[Dataset rows]
^^^^^^^^
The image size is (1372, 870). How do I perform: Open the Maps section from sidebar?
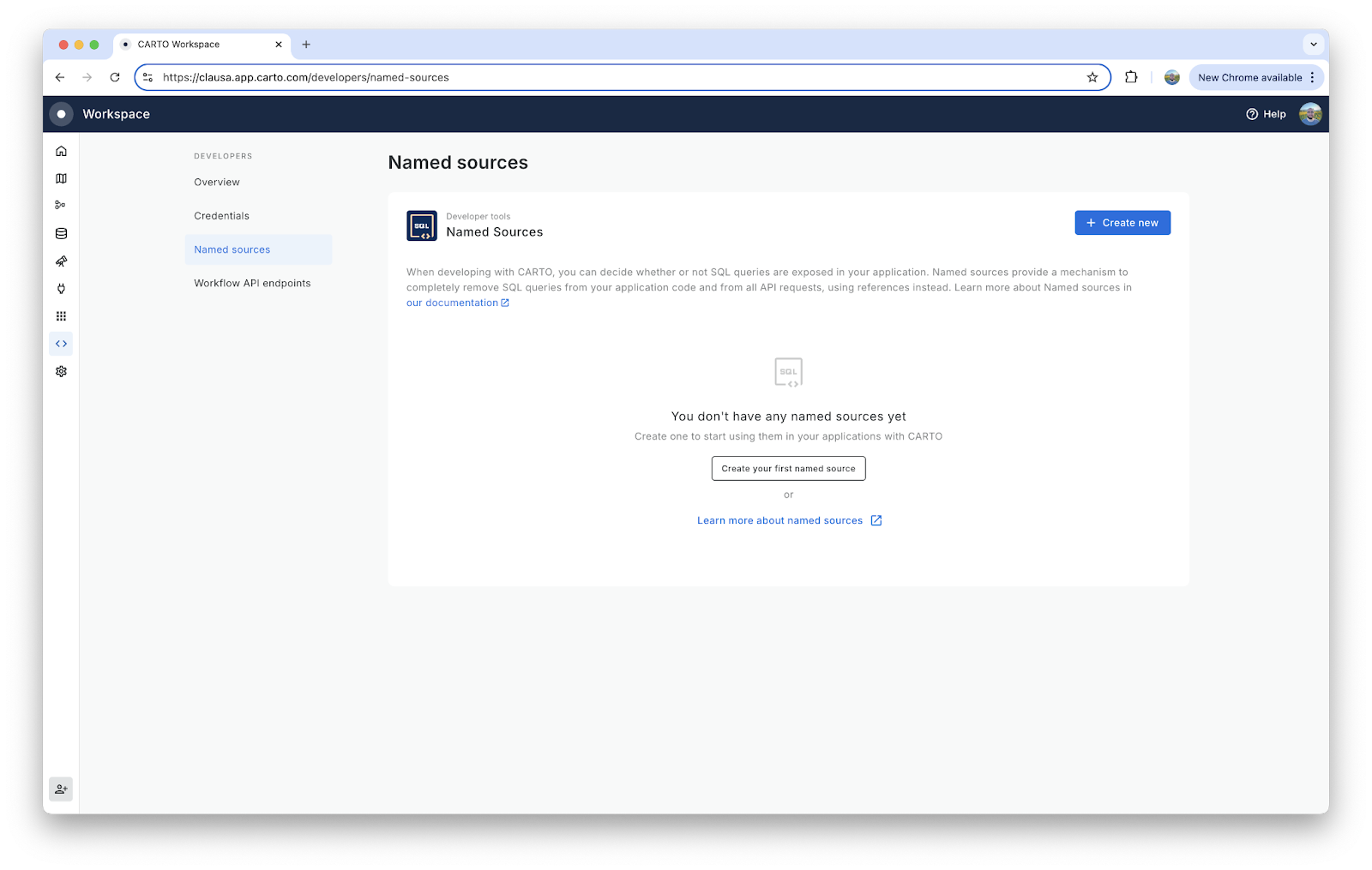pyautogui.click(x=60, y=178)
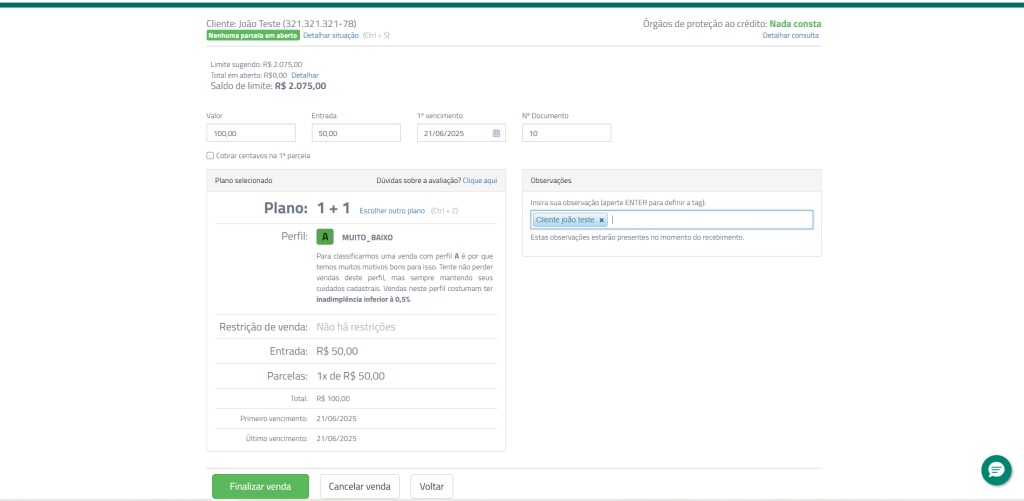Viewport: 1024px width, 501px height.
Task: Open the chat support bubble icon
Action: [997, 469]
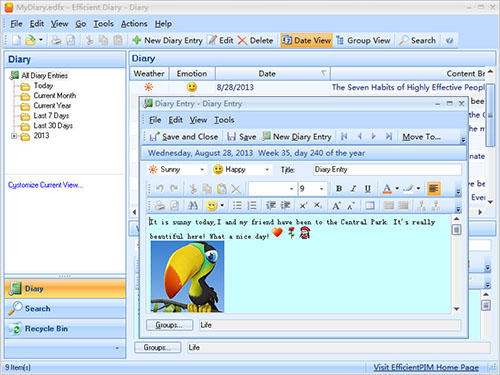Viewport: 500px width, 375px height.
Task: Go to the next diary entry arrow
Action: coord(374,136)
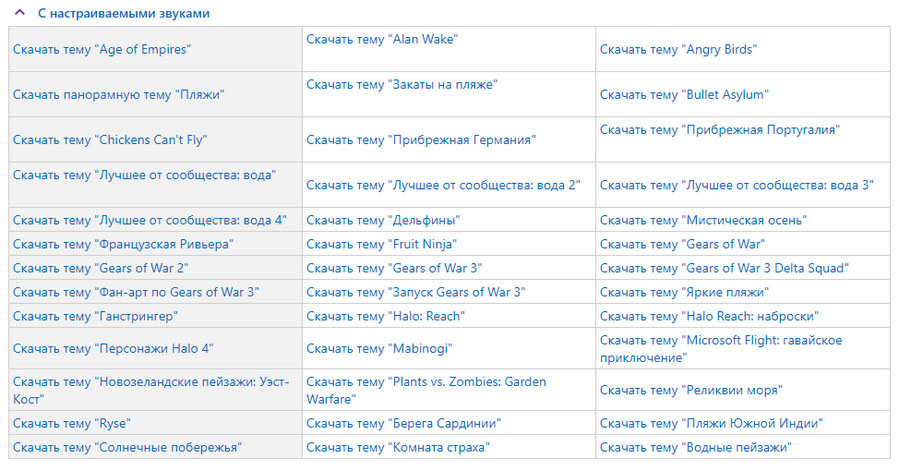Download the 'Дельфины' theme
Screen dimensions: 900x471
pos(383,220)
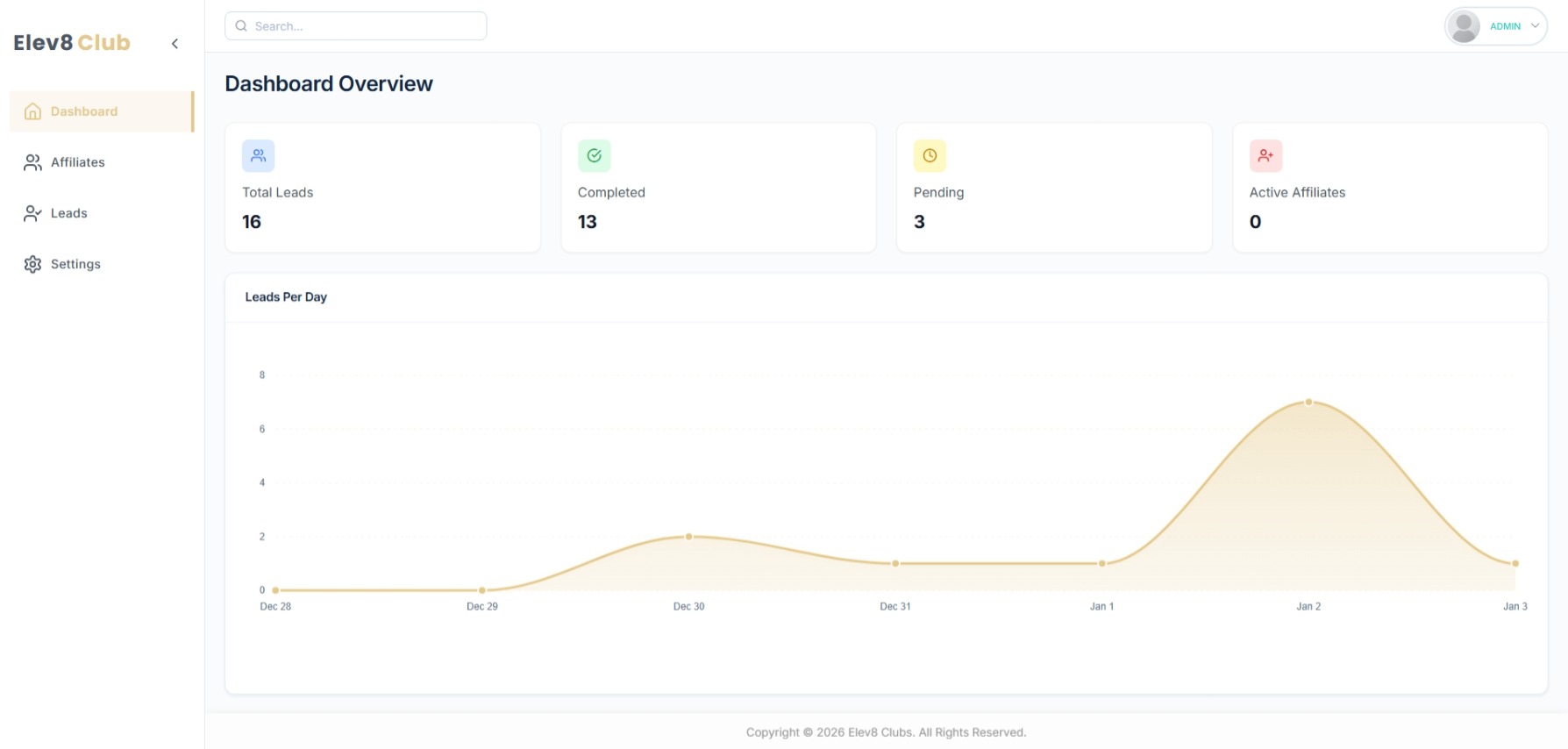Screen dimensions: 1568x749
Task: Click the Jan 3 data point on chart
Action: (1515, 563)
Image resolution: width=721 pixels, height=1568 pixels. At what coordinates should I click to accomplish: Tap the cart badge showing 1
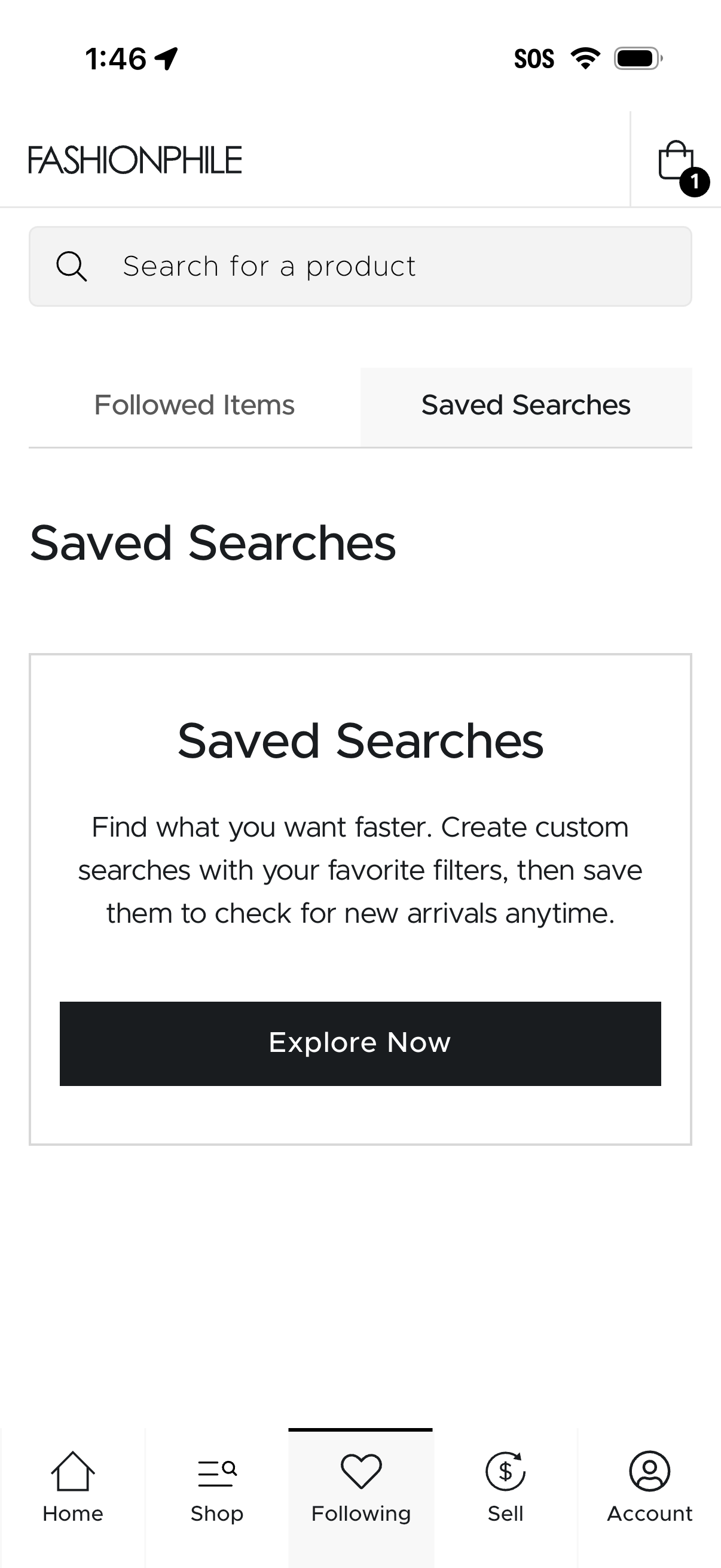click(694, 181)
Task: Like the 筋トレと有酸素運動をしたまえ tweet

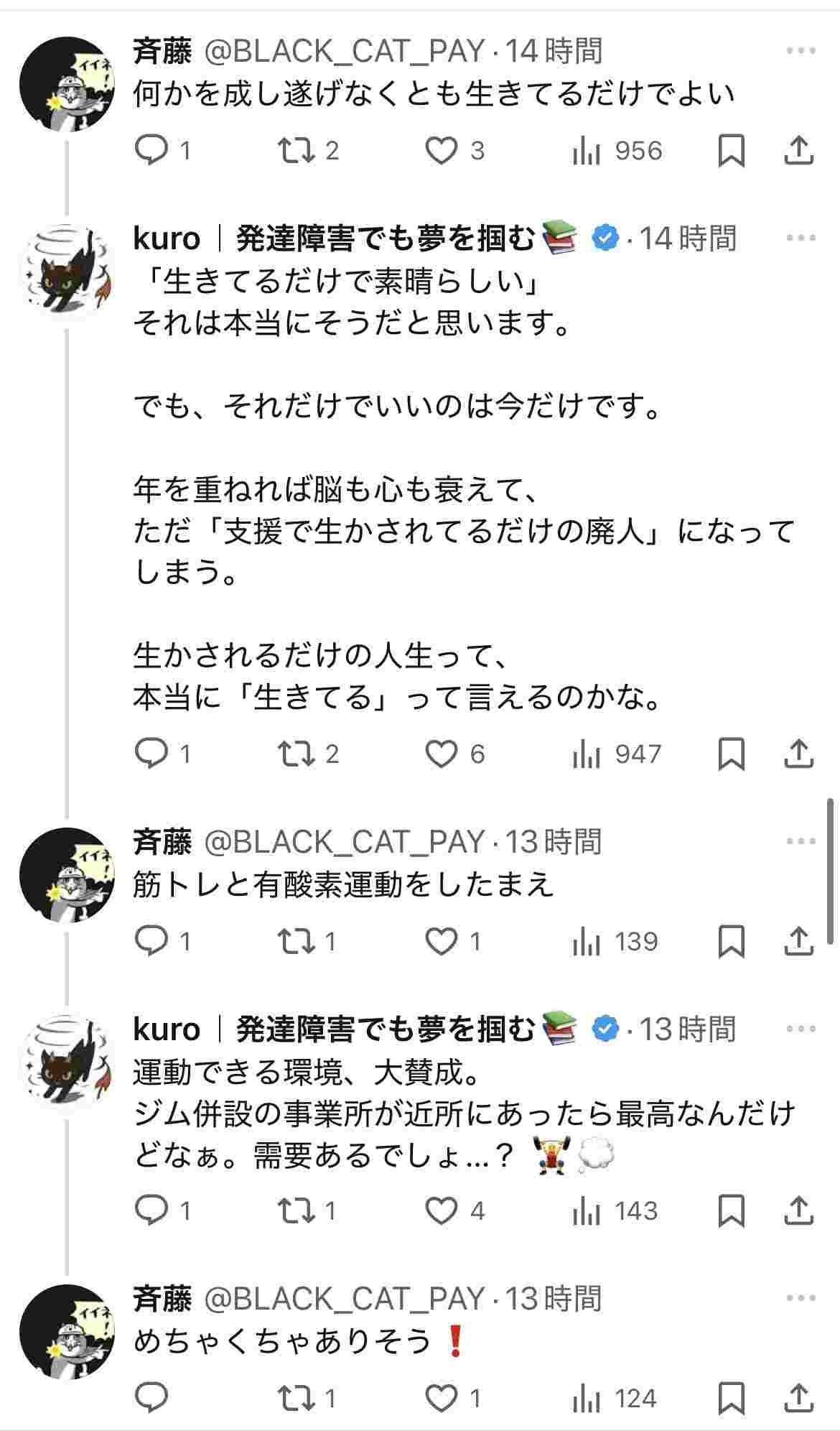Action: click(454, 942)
^^^^^^^^
Quote the data from its start through the line containing "Action: (1515, 563)", inclusive, reproducing those lines exactly and leaving out the pictures.

The image size is (1372, 870). How do I perform: Open the Maps section from sidebar?
pyautogui.click(x=60, y=178)
Viewport: 1024px width, 501px height.
Task: Open the chat support bubble icon
Action: [997, 469]
Viewport: 500px width, 375px height.
Task: Go to the next diary entry arrow
Action: coord(374,136)
Download the 'Дельфины' theme
Screen dimensions: 900x471
pos(383,220)
Screen dimensions: 1568x749
Task: Click the Jan 3 data point on chart
Action: (1515, 563)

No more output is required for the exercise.